When testing our Hadoop data workflows we’ve intermittently run into this error, which ends up failing the MapReduce job being tested:

java.lang.ClassCastException: cascading.tap.hadoop.io.MultiInputSplit cannot be cast to org.apache.hadoop.mapred.FileSplit
at org.apache.hadoop.mapred.TextInputFormat.getRecordReader(TextInputFormat.java:54)
at org.apache.hadoop.mapred.MapTask.runOldMapper(MapTask.java:371)
at org.apache.hadoop.mapred.MapTask.run(MapTask.java:325)

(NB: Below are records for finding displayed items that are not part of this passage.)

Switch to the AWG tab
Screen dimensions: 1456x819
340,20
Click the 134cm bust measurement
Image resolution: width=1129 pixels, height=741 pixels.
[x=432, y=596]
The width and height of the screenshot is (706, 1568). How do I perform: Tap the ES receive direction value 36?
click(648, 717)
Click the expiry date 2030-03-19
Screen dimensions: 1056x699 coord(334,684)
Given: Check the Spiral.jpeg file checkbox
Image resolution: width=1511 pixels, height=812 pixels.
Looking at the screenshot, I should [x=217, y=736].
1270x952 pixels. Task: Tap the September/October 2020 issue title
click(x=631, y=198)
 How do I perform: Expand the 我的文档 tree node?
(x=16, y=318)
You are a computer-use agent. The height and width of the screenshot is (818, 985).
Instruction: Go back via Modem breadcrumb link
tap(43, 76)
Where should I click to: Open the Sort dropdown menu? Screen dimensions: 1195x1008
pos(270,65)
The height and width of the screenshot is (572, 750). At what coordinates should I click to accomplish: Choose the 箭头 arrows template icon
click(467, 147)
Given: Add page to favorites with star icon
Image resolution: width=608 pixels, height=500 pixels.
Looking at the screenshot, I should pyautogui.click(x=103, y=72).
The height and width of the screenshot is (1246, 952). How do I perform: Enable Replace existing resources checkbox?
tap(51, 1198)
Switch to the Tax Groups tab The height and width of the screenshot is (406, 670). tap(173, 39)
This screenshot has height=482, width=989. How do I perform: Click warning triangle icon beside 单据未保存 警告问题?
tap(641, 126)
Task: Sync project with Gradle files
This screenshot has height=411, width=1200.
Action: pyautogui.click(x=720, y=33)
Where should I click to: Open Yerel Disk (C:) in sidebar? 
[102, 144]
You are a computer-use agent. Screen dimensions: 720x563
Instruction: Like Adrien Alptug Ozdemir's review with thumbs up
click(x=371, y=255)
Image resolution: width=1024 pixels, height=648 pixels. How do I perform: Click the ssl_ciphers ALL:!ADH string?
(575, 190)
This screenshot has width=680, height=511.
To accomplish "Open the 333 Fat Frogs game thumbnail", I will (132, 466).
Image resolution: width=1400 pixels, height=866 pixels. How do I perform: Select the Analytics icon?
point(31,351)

A quick search for the error didn’t find any obvious problems. When we dug into the problem a a bit more, we noticed a couple interesting patterns-

  • The exception was definitely transient, failing some builds and passing others
  • The error happened almost exclusively when running Cascading jobs
  • Increasing the concurrency the mapreduce jobs within a workflow made the exception more likely
  • Even running two concurrent builds on our build server (in separate JVM instances) could produce the error
  • The error never appeared in production, only in tests

After it became clear that the problem was not a configuration error on our end and was seriously hurting our build stability, we spent some time debugging it in depth. We ended up discovering a bug in how Hadoop’s LocalJobRunner was launching jobs. The Hadoop ticket can be found here. Specifically, what was happening was:

  1. We would run a test which launched two or more mapreduce jobs concurrently.
  2. Job 1 would start and clear out the localRunner/ workspace and write job_local_0001.xml
  3. Job 2 would start and clear out localRunner/ and write job_local_0002.xml
  4. Job 1’s map task would start and try to read job_local_0001.xml. However, this wouldn’t exist anymore, so Hadoop’s configuration would use the default settings instead. So instead of using the input format that Cascading was putting in the configuration, Hadoop would default to using a TextInputFormat. So naturally TextInputFormat got confused when it saw a MultiInputSplit and failed.

The short term solution to the problem is to avoid running local MapReduce jobs concurrently, or to use a patched hadoop-core jar (our current solution). We’re working with Cloudera on getting the Hadoop patch integrated into a future CDH release.